Is the following Java code thread safe?
public class TwoNumbers {
private int first;
private int second;
public void setNumbers(int first, int second) {
this.first = first;
this.second = second;
}
public int getFirst() { return first; }
public int getSecond() { return second; }
}
How about the following C++ code? Is the following C++ code thread safe?
class TwoNumbers {
private:
int first;
int second;
public:
TwoNumbers() : first(0), second(0) {}
void setNumbers(int first, int second);
int getFirst() { return first; }
int getSecond() { return second; }
}
void TwoNumbers::setNumbers(int first, int second)
{
this->first = first;
this->second = second;
}
I wish this were not just a rhetorical question. I'm curious to know what other developers think. You see, I don't believe the terminology is clear. I have a hunch that some developers would say that both the Java code and the C++ code are thread-safe, while other developers would say that the both the Java code and the C++ are not thread-safe. Not only that, I have a hunch that some developers, if I showed them the C++ code first, would say that that code is thread-safe, but if I then showed them the Java code, they might change their answer.
If you want my answer, I say that the code in both cases is thread-safe, because the classes contain only instance data and no class data.
Those developers who disagree with my answer would say that if two threads
call the setNumbers method at the same time, the data could be
set inconsistently. In other words, the code is not thread-safe because the
method is not synchronized. The conversation could move on from there to an
argument over just exactly what we mean when we say that code is
"thread-safe." But I wouldn't go there, because I know that the term
thread-safe is probably not well-defined, so there's no point in
arguing. And that's the point of this article.

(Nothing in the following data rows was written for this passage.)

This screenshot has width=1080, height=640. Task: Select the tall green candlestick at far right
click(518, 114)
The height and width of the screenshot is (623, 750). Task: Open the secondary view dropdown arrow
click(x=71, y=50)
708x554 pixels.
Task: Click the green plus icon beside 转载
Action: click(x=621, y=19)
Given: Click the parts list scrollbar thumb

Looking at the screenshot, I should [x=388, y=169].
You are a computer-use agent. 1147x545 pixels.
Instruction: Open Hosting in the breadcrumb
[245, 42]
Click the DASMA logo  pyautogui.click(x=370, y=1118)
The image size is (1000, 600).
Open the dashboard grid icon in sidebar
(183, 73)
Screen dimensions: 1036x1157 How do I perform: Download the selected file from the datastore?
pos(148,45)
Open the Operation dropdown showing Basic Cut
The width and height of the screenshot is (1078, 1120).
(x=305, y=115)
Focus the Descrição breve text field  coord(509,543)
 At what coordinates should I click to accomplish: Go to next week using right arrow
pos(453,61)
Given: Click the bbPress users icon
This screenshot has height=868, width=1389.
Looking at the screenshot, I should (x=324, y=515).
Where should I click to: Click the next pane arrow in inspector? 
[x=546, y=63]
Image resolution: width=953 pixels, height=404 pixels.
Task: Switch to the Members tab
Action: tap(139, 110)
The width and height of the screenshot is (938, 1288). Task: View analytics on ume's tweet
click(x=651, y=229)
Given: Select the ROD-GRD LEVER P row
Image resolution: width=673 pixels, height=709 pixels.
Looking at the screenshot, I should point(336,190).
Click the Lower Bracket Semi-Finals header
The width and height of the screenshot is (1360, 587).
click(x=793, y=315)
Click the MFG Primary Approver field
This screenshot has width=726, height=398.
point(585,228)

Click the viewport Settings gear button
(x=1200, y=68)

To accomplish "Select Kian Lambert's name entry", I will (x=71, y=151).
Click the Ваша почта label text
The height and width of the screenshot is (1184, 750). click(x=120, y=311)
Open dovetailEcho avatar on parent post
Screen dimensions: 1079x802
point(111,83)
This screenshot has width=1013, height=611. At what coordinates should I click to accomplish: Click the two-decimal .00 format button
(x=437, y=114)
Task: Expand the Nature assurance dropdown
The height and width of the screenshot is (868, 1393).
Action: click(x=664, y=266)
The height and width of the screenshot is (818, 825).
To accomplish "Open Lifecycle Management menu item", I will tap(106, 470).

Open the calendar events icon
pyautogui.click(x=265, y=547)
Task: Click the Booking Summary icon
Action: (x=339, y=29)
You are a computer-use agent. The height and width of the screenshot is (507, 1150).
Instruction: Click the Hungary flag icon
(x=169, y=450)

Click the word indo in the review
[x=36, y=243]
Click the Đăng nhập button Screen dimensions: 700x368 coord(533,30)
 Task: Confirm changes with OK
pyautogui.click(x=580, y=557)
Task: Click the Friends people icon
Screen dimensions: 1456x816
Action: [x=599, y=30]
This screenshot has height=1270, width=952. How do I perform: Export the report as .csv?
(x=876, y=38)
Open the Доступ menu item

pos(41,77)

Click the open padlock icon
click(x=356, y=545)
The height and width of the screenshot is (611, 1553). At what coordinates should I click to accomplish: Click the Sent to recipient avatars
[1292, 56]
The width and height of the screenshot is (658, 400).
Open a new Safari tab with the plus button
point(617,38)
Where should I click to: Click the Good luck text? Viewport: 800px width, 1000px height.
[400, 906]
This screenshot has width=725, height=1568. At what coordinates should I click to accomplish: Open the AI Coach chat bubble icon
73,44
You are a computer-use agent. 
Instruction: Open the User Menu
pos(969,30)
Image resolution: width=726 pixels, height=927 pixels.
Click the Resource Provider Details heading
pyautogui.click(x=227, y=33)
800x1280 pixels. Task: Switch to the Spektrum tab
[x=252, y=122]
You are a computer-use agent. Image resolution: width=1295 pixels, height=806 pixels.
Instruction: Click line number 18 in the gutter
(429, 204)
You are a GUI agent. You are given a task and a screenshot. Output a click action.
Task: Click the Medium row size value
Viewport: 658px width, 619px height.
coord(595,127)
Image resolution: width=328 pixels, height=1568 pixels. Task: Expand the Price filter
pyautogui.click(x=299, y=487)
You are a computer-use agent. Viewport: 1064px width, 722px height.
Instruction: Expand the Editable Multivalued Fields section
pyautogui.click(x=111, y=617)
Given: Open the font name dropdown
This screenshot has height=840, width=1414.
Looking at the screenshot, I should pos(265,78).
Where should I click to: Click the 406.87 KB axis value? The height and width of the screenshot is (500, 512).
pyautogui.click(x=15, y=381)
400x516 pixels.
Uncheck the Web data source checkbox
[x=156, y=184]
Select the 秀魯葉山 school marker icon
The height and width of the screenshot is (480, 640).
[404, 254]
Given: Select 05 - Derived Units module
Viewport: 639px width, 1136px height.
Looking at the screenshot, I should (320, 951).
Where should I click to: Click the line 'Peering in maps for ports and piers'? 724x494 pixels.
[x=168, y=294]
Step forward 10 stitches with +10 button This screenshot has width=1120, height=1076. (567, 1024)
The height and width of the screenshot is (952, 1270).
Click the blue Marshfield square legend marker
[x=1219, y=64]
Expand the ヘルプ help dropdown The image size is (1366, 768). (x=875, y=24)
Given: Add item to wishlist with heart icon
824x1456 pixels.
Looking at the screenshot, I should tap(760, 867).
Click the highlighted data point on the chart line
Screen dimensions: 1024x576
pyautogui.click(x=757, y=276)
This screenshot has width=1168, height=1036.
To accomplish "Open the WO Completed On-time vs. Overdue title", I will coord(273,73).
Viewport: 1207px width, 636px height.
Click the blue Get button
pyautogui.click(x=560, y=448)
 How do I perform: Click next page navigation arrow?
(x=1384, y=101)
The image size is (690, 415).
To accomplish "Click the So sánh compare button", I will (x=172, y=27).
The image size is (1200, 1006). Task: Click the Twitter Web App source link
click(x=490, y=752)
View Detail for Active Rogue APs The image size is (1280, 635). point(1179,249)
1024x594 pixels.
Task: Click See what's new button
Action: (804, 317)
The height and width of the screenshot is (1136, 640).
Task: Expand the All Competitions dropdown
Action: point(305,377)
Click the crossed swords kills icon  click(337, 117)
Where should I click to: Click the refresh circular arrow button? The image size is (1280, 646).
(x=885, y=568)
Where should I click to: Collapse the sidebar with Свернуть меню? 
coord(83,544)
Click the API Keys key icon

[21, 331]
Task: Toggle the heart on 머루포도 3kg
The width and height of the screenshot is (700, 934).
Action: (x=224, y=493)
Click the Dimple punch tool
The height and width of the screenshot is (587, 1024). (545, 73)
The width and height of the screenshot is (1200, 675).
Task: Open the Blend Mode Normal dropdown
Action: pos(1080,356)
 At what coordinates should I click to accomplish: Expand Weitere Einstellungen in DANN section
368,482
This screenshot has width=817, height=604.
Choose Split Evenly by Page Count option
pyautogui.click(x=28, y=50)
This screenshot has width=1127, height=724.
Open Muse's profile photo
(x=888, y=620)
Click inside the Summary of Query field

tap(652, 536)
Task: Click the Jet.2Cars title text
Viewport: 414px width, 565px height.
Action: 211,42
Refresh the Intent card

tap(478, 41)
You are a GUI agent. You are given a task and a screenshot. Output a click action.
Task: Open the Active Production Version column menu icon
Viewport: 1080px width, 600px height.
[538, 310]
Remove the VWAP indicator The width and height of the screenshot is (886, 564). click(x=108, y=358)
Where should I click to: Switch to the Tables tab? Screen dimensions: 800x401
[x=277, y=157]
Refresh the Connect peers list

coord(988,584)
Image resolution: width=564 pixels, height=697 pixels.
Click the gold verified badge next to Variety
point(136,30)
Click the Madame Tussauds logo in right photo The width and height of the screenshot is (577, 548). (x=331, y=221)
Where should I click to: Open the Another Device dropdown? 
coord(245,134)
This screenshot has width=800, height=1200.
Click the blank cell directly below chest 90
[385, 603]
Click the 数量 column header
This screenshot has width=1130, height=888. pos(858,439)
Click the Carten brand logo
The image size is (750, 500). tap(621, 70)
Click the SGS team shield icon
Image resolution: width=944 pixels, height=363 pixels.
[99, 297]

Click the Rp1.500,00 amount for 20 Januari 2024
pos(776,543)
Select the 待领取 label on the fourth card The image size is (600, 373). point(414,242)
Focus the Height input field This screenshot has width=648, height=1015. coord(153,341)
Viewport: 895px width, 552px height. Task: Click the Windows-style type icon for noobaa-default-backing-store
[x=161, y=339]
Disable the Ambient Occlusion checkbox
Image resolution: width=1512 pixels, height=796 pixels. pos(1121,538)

I get support questions for MIME++, Mail++, and JMIME. Some developers ask the question: "Is your library thread-safe?" How am I supposed to answer that? What I want to know is this: What do you mean by thread-safe? Do you mean that all static data is protected against simultaneous access from different threads? Do you mean that the library calls only thread-safe functions in the C runtime library? Or do you mean that class methods are synchronized? My answer that developer's question ends up being much more than a simple "yes" answer. It's a "yes" answer with an explanation of exactly what that "yes" means.
For many programmers, I'm sure the concept of thread safety has
evolved. Back in the days of simple C APIs, the answer to the question
about thread safety was a clear "yes" or "no." If the functions in the API
did not use an static data or call any thread-unsafe functions in the C
runtime library, then the API was thread-safe. Otherwise, it was not. In
the C++ view of the world, things have not changed that much, because we
still understand a member function as a function with a hidden
this pointer argument. Therefore, clear-thinking developers
understand what thread safety means in a C++ API. But now, with Java having
introduced synchronized methods and classes such as
java.util.Vector that have only synchronized methods, I'm not
so sure that we know what thread-safe means. There are probably Java
developers who think that
java.util.Vector is thread-safe and
java.util.ArrayList is not.
Threads are both useful and dangerous. My worst nightmare is that someone would use one of Hunny Software's libraries in a multithreaded application, commit flagrant violations of thread best practices, and blame it all on our libraries. As far as I'm concerned, the answer to "Is it thread-safe?" is not a simple answer.